A Conversation with Bill Michael, Chairman and Senior Partner of KPMG in the UK. 24.3.20
Of all the topics we could have chosen to focus on in a conversation with Bill, the one we thought most topical – and, arguably, the most important in the light of Boris Johnson’s amazing victory in the General Election and the likely re-invigoration of UK business is – “How is the role of the CEO changing?” Whatever the new Government does, huge pressure will fall on CEOs and their Management Teams to react and deliver.
Bill Michael’s 2017 video below summarises succinctly the challenges and main elements of change for UK CEOs.
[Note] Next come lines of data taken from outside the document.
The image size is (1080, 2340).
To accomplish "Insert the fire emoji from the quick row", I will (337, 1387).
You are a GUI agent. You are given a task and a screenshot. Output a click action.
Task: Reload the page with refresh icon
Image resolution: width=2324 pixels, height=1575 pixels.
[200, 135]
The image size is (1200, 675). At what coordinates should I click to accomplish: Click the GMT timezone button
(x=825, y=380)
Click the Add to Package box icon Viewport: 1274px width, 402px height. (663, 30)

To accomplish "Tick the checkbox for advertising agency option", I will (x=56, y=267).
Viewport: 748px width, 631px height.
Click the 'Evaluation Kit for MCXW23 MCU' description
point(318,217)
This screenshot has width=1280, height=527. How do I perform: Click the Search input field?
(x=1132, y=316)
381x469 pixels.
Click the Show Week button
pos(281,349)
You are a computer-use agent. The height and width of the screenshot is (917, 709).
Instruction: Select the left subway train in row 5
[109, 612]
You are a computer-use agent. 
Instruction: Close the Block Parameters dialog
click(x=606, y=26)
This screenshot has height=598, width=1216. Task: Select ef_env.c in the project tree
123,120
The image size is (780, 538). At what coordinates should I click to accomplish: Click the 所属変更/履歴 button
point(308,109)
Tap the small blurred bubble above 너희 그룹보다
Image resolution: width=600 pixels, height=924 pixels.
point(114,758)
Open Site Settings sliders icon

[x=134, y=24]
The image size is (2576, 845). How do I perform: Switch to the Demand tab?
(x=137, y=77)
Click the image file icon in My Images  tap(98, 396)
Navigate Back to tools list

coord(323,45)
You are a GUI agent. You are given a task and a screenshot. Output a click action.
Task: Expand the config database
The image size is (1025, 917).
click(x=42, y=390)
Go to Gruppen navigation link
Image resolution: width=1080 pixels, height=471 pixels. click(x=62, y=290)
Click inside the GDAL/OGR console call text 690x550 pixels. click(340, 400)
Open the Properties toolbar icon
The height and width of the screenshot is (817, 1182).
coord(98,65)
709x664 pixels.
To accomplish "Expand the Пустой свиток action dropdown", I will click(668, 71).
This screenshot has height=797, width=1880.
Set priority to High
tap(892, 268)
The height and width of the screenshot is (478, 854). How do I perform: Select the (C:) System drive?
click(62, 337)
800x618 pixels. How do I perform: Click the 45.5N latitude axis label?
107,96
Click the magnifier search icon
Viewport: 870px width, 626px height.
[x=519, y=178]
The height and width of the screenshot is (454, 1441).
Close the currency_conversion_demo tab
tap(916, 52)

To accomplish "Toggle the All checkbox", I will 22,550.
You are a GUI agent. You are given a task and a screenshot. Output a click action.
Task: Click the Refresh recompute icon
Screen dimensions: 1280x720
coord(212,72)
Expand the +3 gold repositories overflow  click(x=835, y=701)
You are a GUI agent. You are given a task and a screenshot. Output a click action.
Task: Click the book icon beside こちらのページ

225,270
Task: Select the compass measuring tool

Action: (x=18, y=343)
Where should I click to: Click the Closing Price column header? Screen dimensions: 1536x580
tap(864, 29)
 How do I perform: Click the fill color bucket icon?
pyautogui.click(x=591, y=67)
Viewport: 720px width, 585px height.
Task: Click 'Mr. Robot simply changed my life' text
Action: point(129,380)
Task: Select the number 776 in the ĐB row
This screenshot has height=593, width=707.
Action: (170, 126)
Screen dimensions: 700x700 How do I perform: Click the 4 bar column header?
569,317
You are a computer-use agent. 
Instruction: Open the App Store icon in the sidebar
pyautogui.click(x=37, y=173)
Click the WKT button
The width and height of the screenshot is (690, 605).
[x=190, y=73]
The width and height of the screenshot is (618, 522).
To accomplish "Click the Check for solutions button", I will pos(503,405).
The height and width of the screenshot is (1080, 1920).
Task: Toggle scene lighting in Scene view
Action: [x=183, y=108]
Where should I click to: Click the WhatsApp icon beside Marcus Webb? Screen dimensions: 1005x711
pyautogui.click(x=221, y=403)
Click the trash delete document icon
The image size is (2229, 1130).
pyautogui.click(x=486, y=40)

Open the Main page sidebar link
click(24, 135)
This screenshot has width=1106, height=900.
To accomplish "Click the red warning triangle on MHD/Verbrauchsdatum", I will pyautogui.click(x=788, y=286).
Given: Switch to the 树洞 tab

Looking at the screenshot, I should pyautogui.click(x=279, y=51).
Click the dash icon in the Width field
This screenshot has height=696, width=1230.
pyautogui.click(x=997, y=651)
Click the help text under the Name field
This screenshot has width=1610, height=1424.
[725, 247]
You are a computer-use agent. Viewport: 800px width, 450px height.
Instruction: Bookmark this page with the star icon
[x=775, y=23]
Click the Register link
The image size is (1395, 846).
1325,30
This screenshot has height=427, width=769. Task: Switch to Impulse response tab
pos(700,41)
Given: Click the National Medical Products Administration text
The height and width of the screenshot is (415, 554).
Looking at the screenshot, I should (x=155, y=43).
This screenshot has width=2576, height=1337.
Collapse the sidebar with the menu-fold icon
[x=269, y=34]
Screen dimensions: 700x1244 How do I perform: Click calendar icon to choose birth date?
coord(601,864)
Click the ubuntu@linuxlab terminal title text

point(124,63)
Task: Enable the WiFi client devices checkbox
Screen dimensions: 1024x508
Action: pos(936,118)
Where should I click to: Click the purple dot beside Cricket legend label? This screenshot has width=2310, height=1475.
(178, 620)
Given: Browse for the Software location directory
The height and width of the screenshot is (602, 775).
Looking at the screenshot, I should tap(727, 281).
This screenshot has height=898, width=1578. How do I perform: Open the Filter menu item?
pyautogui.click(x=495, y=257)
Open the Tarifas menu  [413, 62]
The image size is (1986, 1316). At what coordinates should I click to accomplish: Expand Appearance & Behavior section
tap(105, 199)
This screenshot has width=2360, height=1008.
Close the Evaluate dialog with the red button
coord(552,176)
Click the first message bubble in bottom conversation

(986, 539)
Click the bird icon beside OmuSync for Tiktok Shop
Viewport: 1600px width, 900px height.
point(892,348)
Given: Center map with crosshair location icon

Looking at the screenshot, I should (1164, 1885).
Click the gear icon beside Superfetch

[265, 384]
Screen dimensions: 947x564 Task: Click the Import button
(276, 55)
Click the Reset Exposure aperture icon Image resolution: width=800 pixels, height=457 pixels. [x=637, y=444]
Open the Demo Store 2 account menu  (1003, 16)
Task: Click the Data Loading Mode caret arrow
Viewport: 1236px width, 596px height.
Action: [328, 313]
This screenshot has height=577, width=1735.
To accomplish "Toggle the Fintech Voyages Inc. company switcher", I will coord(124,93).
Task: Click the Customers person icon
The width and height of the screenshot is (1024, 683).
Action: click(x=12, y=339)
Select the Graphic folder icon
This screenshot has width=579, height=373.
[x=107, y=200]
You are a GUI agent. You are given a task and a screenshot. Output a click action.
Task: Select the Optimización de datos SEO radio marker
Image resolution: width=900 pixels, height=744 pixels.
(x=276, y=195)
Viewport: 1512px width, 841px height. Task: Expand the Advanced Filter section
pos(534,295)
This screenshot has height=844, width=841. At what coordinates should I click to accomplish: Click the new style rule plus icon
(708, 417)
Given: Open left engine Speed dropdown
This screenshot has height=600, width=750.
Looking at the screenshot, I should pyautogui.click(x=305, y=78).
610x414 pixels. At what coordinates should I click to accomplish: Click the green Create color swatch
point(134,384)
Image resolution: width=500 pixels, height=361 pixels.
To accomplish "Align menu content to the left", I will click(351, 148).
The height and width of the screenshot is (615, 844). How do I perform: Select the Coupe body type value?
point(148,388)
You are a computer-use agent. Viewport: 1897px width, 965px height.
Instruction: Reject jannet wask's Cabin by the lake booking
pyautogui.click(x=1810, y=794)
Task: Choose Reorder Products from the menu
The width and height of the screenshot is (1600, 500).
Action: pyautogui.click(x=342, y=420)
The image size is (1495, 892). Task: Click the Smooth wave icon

Lots more to worry about – lots more stakeholders – and who call for differing responses – and have differing levels of sensitivities. They need to handle greater disruptions – and to be agile and with eyes at the back of their heads and also at their sides. Things happen unexpectedly – and more quickly – and across a broader range of activities. There is a greater need to seek different perspectives – and almost continuously – and be very alert to issues of brand and reputation and how best to handle and protect them.
Since that time, Bill has revisited his views on a few occasions –and on www.kpmg.co.uk – reporting that most are still major concerns and re-modelling, in effect, the ideal CEO profile continues to evolve – but is not getting any easier.
On 24th March 2020, Bill Michael will share his views around how these have changed and what new ones have come into focus. Against the background of capitalism, itself, being assailed on many sides – particularly by the ESG supporters- as a failing concept – and with the trauma in the retail sector – and a growing list of FTSE CEO resignations in 2019 – reported as the highest for a long time – maybe for ever – are we looking at the current CEO concept as due for major revision – or even be bust? Has the currently defined CEO role simply become impossible – too difficult – too demanding? Are we asking too much of them? What, if anything, should we put in its place?